# WHAT YOU SHOULD DO
In full and without error, repeat the entries below.

[Dataset entries]

::::::

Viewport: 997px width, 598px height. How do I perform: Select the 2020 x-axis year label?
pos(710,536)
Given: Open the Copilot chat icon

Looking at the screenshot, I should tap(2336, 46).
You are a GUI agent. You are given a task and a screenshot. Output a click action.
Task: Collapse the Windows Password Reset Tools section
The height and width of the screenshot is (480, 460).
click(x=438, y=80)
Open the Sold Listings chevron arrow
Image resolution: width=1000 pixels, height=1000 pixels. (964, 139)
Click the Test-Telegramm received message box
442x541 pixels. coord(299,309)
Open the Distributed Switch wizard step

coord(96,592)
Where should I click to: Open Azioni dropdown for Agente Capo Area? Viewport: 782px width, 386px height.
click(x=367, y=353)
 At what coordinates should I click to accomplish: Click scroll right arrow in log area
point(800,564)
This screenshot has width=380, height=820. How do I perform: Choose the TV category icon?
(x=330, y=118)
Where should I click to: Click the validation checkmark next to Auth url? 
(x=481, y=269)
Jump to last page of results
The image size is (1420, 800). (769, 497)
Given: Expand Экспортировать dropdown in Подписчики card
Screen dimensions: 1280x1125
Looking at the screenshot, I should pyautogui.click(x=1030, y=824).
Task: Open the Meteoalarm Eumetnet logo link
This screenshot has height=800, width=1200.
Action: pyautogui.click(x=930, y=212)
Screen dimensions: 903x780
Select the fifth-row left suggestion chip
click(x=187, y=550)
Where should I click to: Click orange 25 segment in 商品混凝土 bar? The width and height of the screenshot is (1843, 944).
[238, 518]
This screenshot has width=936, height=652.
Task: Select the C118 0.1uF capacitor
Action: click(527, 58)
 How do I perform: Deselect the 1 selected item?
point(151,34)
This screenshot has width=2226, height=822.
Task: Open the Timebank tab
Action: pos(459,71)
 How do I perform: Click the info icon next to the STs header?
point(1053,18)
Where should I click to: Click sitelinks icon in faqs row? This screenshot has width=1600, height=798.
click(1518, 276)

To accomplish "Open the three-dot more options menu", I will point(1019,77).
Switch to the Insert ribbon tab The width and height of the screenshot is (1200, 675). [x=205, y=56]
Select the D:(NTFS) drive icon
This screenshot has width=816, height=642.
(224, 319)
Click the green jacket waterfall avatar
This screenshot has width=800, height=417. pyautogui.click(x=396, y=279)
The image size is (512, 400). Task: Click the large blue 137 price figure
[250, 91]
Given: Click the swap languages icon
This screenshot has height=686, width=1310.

::::::

# RESPONSE BELOW
Viewport: 997px width, 598px height. How do I perform: Select the 2020 x-axis year label?
pos(710,536)
Given: Open the Copilot chat icon

Looking at the screenshot, I should tap(2336, 46).
You are a GUI agent. You are given a task and a screenshot. Output a click action.
Task: Collapse the Windows Password Reset Tools section
The height and width of the screenshot is (480, 460).
click(x=438, y=80)
Open the Sold Listings chevron arrow
Image resolution: width=1000 pixels, height=1000 pixels. (964, 139)
Click the Test-Telegramm received message box
442x541 pixels. coord(299,309)
Open the Distributed Switch wizard step

coord(96,592)
Where should I click to: Open Azioni dropdown for Agente Capo Area? Viewport: 782px width, 386px height.
click(x=367, y=353)
 At what coordinates should I click to accomplish: Click scroll right arrow in log area
point(800,564)
This screenshot has width=380, height=820. How do I perform: Choose the TV category icon?
(x=330, y=118)
Where should I click to: Click the validation checkmark next to Auth url? 
(x=481, y=269)
Jump to last page of results
The image size is (1420, 800). (769, 497)
Given: Expand Экспортировать dropdown in Подписчики card
Screen dimensions: 1280x1125
Looking at the screenshot, I should pyautogui.click(x=1030, y=824).
Task: Open the Meteoalarm Eumetnet logo link
This screenshot has height=800, width=1200.
Action: pyautogui.click(x=930, y=212)
Screen dimensions: 903x780
Select the fifth-row left suggestion chip
click(x=187, y=550)
Where should I click to: Click orange 25 segment in 商品混凝土 bar? The width and height of the screenshot is (1843, 944).
[238, 518]
This screenshot has width=936, height=652.
Task: Select the C118 0.1uF capacitor
Action: click(527, 58)
 How do I perform: Deselect the 1 selected item?
point(151,34)
This screenshot has width=2226, height=822.
Task: Open the Timebank tab
Action: pos(459,71)
 How do I perform: Click the info icon next to the STs header?
point(1053,18)
Where should I click to: Click sitelinks icon in faqs row? This screenshot has width=1600, height=798.
click(1518, 276)

To accomplish "Open the three-dot more options menu", I will point(1019,77).
Switch to the Insert ribbon tab The width and height of the screenshot is (1200, 675). [x=205, y=56]
Select the D:(NTFS) drive icon
This screenshot has width=816, height=642.
(224, 319)
Click the green jacket waterfall avatar
This screenshot has width=800, height=417. pyautogui.click(x=396, y=279)
The image size is (512, 400). Task: Click the large blue 137 price figure
[250, 91]
Given: Click the swap languages icon
This screenshot has height=686, width=1310.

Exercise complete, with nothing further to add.